Irfan et al. (2019) have proposed a novel method of TCAM architecture based on Distributed RAM based TCAM (DTCAM) using a building block. And also exploiting LUTs-FF i.e. LUTS-Flipflops pair nature of Xilinx FPGAs. The advantage is, improved throughput of the TCAM architecture and reduced hardware utilization. Disadvantage is the lack of efficient utilization hardware resources.
Ullah et al. (2019) have proposed a novel method using distributed RAM with quad-ports in FPGAs. More specifically, lookup tables RAMs (LUTRAMs) available in resource are configured as quadport RAM which constitutes the basic memory (BM) in the implementation of DURE. Advantage is single-cycle search latency and higher performance per area and the disadvantage is higher latency.
Karam et al. (2015) have proposed a method emerging challenges and opportunities in implementing different varieties of CAM and associative memory structures. This paper describes the circuit level implementations using CMOS-silicon and non-silicon memory technologies. Advantage is the use of CMOS and non CMOS brings low power and higher speed parallel search capabilities. The widespread applications are in many domains such as cache controls in processors, look up tables in high speed routers.
Ullah et al. (2018) have proposed a novel method in pre classifier based architecture for EE-TCAM as it divides TCAM into several sub tables of balanced sizes. The proposed architecture selectively activates particular SRAM blocks for each incoming search word. Advantage is that the architecture achieves power consumption of least three times than existing and also gives higher performance.
Various techniques has been implemented for TCAM memory and G-TCAM architectures.

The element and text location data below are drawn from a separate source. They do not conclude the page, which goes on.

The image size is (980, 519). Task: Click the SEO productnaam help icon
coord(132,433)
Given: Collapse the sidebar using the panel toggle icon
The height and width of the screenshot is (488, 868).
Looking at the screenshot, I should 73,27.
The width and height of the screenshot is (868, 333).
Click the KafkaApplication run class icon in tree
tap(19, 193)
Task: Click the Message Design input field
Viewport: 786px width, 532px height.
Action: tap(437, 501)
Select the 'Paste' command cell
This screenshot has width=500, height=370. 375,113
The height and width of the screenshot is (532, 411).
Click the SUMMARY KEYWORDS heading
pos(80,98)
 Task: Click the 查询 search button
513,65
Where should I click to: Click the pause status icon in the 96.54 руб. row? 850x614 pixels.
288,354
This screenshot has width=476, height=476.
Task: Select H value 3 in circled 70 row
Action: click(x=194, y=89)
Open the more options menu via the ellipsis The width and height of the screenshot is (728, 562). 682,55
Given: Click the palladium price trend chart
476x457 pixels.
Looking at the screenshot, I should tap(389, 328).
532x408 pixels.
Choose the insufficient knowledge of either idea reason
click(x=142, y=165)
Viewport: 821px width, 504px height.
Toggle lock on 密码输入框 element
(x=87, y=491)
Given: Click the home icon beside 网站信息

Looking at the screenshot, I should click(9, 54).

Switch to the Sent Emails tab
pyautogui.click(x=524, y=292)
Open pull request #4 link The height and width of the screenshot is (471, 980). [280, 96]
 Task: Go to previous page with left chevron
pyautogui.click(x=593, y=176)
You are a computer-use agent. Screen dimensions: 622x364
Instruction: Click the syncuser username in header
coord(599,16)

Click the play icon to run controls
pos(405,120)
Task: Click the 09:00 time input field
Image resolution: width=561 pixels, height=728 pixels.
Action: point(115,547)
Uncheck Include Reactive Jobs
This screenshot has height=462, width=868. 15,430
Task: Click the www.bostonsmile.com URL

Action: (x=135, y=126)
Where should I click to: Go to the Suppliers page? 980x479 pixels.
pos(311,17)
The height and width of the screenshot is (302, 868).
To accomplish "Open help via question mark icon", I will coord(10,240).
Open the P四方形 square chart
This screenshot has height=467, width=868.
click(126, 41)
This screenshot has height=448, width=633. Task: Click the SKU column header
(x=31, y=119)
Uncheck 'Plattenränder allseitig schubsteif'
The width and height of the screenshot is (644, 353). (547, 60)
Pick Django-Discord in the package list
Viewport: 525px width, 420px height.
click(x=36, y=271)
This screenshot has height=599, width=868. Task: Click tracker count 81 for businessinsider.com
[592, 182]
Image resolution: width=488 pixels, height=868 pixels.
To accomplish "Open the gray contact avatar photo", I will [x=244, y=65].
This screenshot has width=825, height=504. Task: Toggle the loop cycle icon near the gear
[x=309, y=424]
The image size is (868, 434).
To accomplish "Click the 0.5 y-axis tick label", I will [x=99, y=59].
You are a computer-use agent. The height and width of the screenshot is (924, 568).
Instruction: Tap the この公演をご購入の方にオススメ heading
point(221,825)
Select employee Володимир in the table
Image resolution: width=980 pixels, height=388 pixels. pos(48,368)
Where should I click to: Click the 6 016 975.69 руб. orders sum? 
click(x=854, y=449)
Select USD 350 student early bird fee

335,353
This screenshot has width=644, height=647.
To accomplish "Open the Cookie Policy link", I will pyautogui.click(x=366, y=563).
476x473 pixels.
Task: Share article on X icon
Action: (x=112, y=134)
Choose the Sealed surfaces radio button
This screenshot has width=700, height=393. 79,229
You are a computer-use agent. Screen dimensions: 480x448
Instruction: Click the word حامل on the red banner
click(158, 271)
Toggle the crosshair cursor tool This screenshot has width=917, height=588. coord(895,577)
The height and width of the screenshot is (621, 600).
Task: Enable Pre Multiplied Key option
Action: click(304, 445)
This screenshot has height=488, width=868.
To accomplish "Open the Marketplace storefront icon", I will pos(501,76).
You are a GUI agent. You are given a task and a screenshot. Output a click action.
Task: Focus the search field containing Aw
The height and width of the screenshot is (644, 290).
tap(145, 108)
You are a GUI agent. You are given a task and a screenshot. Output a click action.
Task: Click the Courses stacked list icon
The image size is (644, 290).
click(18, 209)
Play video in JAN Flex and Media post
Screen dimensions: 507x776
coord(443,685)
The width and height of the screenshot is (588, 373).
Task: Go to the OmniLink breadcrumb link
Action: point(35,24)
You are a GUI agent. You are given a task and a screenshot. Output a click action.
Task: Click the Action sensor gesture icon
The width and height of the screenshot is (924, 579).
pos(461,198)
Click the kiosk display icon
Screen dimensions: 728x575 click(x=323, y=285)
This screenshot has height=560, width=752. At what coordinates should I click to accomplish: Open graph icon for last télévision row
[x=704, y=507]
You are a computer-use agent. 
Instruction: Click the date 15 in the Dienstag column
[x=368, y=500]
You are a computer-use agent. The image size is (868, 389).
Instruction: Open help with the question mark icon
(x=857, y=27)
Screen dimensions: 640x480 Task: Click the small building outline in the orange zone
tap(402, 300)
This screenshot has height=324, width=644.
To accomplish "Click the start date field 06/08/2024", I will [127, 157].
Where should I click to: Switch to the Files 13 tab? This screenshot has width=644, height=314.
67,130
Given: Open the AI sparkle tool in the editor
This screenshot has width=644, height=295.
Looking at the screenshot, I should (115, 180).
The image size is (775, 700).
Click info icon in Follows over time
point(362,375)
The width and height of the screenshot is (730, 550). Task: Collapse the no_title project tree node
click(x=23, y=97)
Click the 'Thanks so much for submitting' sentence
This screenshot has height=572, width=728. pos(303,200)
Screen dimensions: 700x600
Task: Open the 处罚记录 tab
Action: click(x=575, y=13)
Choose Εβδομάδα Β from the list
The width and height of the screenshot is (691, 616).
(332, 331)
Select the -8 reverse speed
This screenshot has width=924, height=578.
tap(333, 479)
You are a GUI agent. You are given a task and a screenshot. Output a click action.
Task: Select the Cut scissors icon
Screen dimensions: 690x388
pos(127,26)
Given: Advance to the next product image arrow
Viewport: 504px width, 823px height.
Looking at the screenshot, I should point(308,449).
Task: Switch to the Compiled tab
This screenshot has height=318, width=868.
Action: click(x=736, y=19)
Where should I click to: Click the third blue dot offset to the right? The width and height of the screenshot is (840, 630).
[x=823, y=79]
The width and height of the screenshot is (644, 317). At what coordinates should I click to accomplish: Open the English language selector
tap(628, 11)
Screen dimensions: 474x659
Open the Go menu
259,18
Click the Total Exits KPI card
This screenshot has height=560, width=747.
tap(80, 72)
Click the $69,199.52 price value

TCAM implementation using 16-T transistors is limited to area and power efficiency and high cost. Hence to overcome this limitations cascading of G-TCAM cells in a array of matrix has been simulated to reduce hardware complexity and improve area and power efficiency
The proposed G-AETCAM is simulated using Xilinx Vivado Design Suite version 2018.
The search operation of one G-TCAM cell is simulated and the results are discussed. The schematic shown in Figure 5 is simulated output of G-TCAM cell. The input to the memory is taken from clock gating circuit and the output of TCAM memory is compared using 2-Bit comparator and then output is passed to priority encoder which gives final output of memory called Match line (ML). The search operation of single cell is performed by XNOR Logic.
The bank selection of cascaded G-TCAM is implemented using Xilinx Vivado. Only one bank is selected based on the input search key, the remaining are in ideal mode for power consumption. Here, memory is divided into four banks and the simulated output is shown below in Figure 6.
The power of single G-TCAM cell is estimated using Quatus Tool. The power value is estimated for search operation of single G-TCAM cell as shown in Figure 7.
G-TCAM based memory architecture has been proposed by flip-flops and logic gates.
Hardware reduction is achieved by comparing with TCAM with 16-T Transistors and also power reduction is achieved. Cascaded architecture is implemented by combining GTCAM cells in a 4 x 4 matrix. The implementation of cascading of basic TCAM is a complex design which consumes large area and increase power consumption and cost of the system. The whole memory is divided into four banks and the decoder logic is used with Reversible logic gate (HL gate).
In future, the cascade memory architecture would be designed for fast searching applications and storing applications of data in FPGAs for real time using artificial intelligence.